- Opening Delimiter -
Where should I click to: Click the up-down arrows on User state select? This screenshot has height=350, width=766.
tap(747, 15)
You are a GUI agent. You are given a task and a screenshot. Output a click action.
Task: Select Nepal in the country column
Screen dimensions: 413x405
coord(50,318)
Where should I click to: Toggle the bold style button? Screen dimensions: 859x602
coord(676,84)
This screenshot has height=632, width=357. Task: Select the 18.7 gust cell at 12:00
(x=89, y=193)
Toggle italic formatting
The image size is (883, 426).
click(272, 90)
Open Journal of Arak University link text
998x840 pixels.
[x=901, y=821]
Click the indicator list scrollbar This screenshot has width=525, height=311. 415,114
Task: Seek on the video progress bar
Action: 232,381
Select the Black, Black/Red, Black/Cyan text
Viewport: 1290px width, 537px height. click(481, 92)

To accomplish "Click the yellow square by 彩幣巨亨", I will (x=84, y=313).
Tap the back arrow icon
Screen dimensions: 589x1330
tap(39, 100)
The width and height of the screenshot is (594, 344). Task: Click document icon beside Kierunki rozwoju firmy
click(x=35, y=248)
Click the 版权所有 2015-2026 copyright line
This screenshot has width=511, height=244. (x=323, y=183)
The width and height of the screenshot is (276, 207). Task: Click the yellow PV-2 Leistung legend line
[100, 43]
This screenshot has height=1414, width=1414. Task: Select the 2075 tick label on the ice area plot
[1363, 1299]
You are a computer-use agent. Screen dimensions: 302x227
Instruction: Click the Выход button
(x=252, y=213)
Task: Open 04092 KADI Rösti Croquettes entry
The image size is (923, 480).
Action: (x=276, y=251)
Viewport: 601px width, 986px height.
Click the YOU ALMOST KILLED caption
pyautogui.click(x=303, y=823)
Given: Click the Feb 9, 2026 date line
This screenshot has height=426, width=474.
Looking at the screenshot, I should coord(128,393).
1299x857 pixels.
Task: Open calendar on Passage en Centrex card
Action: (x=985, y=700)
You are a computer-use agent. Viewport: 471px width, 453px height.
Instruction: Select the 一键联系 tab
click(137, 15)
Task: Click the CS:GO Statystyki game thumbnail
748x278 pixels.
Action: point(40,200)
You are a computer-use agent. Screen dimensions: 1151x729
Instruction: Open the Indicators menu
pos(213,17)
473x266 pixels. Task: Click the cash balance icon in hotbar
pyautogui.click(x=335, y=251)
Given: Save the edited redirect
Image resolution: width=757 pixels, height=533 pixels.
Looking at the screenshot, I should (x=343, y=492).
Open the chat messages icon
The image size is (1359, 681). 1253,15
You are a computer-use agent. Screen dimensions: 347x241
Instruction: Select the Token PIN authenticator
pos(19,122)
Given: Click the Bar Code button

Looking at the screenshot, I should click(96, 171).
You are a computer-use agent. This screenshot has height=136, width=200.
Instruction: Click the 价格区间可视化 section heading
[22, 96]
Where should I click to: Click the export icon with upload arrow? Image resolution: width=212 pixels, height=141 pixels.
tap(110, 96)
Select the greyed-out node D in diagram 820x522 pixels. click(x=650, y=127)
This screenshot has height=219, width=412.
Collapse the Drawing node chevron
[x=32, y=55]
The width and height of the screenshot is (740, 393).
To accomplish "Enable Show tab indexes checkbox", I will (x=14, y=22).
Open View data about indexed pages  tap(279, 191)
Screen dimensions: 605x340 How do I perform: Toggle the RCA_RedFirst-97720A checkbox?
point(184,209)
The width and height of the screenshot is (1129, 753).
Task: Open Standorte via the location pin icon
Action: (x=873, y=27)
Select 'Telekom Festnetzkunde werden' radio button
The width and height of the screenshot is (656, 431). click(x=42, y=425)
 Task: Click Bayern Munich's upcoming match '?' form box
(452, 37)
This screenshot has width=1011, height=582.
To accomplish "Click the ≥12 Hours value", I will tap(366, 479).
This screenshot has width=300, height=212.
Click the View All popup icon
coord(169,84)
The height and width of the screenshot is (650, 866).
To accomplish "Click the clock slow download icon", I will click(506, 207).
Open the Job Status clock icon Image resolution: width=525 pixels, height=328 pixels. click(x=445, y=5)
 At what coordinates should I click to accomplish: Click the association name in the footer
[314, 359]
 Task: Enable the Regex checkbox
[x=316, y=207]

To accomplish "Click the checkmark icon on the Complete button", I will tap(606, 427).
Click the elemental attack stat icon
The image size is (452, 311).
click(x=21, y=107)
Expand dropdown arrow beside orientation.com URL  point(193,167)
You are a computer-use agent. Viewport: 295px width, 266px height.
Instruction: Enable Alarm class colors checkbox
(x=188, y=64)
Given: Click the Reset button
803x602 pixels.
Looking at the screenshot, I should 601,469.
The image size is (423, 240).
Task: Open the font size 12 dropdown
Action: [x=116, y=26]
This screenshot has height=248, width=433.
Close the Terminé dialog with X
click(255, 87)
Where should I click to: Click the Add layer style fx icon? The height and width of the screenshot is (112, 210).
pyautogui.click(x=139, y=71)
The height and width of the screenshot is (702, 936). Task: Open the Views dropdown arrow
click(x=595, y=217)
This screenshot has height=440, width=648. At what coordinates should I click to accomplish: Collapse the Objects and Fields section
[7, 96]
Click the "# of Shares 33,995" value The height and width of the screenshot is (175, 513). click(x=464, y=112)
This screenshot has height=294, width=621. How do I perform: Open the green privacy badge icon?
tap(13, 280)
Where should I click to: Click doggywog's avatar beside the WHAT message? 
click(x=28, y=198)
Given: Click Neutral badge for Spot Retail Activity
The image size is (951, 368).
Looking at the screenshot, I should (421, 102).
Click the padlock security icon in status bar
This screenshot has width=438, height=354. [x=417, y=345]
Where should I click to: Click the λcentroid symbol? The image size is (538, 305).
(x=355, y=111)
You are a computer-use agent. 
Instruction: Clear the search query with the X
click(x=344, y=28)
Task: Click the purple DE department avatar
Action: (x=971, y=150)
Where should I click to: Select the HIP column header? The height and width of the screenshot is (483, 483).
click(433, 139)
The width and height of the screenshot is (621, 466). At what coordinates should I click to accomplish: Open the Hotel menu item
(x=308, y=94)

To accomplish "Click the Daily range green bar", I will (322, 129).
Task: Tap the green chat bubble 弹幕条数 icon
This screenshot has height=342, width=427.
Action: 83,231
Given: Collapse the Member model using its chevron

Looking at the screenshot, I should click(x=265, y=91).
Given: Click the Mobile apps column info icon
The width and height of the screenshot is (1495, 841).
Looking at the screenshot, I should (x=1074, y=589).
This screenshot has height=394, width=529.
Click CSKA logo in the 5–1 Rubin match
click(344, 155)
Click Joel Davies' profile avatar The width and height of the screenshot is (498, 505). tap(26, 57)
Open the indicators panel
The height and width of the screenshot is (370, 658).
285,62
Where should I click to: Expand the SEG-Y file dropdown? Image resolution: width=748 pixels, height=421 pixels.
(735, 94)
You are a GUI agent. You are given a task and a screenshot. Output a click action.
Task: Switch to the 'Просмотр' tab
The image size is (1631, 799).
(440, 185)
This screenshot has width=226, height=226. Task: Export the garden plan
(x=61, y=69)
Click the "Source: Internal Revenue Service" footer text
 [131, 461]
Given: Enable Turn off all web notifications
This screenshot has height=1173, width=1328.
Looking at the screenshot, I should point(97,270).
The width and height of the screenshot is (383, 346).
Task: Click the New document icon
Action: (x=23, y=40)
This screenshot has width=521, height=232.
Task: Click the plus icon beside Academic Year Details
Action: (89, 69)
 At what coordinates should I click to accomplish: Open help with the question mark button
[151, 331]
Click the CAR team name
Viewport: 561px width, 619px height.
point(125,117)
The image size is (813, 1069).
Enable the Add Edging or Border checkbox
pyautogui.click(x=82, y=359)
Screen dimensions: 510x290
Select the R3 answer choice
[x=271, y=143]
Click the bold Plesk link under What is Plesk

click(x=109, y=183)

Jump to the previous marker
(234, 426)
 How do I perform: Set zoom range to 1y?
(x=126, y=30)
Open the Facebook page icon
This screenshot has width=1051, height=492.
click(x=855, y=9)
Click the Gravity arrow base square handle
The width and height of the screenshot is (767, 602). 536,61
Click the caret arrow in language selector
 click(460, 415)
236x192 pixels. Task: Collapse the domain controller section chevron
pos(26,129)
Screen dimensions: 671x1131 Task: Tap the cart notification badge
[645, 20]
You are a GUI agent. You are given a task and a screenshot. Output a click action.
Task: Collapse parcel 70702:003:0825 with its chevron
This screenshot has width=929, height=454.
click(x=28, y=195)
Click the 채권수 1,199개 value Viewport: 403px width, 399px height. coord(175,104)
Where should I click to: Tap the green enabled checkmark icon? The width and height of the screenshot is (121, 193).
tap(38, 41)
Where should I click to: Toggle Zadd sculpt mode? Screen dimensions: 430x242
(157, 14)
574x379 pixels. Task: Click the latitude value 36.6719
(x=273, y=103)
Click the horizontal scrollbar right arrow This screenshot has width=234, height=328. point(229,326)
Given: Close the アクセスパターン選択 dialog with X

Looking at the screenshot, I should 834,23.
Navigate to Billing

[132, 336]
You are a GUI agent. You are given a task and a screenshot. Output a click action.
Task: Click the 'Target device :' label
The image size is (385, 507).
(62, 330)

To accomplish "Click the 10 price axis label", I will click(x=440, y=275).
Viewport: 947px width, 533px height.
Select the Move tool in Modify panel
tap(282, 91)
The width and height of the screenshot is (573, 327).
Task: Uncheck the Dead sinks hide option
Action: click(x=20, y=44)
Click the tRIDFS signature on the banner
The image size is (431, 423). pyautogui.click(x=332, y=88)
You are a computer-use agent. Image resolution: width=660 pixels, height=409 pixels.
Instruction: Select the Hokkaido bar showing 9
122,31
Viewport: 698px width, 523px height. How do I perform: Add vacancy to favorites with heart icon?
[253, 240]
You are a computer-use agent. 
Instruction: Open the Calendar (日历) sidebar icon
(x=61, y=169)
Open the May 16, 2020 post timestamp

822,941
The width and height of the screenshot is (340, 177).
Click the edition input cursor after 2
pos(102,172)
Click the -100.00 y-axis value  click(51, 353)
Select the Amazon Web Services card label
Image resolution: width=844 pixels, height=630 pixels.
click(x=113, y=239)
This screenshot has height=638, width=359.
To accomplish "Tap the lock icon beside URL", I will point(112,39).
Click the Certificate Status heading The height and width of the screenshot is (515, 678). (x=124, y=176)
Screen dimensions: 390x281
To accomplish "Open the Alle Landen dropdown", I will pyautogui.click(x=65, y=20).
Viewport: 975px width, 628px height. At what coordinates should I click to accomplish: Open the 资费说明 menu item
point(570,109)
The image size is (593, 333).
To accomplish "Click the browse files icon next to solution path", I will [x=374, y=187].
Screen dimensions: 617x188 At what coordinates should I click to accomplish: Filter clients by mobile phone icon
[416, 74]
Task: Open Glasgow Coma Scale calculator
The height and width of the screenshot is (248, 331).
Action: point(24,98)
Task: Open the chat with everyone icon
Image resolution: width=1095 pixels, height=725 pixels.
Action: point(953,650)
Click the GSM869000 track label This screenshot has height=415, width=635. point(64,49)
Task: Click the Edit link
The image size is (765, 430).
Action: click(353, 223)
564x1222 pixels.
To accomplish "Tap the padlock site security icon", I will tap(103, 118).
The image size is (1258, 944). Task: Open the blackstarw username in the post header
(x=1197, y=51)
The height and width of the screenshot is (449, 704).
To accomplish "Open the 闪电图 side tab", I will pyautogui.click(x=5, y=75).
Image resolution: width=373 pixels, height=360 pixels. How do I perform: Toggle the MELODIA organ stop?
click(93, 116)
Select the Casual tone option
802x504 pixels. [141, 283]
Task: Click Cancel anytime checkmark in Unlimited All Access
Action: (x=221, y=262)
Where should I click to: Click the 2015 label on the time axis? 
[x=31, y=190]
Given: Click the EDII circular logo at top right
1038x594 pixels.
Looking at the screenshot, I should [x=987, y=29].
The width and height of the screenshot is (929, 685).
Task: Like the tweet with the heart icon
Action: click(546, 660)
- Closing Delimiter -
EXERCISE BRIEF: Show each line of the records above containing "clock".

SOLVED EXERCISE:
To accomplish "Click the clock slow download icon", I will click(506, 207).
Open the Job Status clock icon Image resolution: width=525 pixels, height=328 pixels. click(x=445, y=5)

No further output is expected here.